## Work to do
Render part of the data as a Markdown table with two columns: Row for the row number and Text for the line. Begin with the line containing "You are a computer-use agent. The image size is (1052, 548).", end with the line containing "Looking at the screenshot, I should click(413, 35).", and omit any blank lines.

## Data for processing
* start *
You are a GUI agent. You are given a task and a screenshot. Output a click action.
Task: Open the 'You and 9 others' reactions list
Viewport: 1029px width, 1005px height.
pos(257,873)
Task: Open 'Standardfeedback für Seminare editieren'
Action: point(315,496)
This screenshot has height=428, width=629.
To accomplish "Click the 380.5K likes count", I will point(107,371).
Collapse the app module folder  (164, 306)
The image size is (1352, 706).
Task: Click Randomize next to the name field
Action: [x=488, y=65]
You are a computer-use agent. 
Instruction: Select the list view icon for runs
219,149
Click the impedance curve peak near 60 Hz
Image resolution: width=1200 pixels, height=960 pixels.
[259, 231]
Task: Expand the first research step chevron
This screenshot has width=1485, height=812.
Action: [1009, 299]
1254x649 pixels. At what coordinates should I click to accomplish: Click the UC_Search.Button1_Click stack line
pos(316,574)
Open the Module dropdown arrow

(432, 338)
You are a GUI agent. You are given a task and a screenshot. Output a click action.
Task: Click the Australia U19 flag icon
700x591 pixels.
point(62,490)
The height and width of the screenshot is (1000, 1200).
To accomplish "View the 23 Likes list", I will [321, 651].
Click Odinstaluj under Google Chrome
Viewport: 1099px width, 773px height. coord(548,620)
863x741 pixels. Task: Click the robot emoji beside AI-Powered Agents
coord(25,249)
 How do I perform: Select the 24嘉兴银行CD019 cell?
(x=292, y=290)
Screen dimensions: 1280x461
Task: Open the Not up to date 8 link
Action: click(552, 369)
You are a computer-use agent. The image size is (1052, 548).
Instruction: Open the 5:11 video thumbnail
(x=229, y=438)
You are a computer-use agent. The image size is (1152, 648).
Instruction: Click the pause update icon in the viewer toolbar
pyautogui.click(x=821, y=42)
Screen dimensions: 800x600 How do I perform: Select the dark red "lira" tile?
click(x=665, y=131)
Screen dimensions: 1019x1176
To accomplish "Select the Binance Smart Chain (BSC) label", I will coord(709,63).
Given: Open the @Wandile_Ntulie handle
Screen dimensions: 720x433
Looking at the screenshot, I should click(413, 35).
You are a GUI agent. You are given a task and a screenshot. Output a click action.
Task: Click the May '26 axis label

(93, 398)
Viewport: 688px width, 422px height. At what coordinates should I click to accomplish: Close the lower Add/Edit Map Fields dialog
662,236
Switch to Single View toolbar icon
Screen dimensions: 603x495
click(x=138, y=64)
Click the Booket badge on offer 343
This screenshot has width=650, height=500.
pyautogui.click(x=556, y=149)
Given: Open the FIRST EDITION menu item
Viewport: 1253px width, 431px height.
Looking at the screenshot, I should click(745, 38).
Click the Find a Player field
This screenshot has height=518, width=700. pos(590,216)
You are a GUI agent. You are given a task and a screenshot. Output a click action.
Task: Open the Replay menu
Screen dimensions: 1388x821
* end *
## Solution
| Row | Text |
|---|---|
| 1 | You are a computer-use agent. The image size is (1052, 548). |
| 2 | Instruction: Open the 5:11 video thumbnail |
| 3 | (x=229, y=438) |
| 4 | You are a computer-use agent. The image size is (1152, 648). |
| 5 | Instruction: Click the pause update icon in the viewer toolbar |
| 6 | pyautogui.click(x=821, y=42) |
| 7 | Screen dimensions: 800x600 How do I perform: Select the dark red "lira" tile? |
| 8 | click(x=665, y=131) |
| 9 | Screen dimensions: 1019x1176 |
| 10 | To accomplish "Select the Binance Smart Chain (BSC) label", I will coord(709,63). |
| 11 | Given: Open the @Wandile_Ntulie handle |
| 12 | Screen dimensions: 720x433 |
| 13 | Looking at the screenshot, I should click(413, 35). |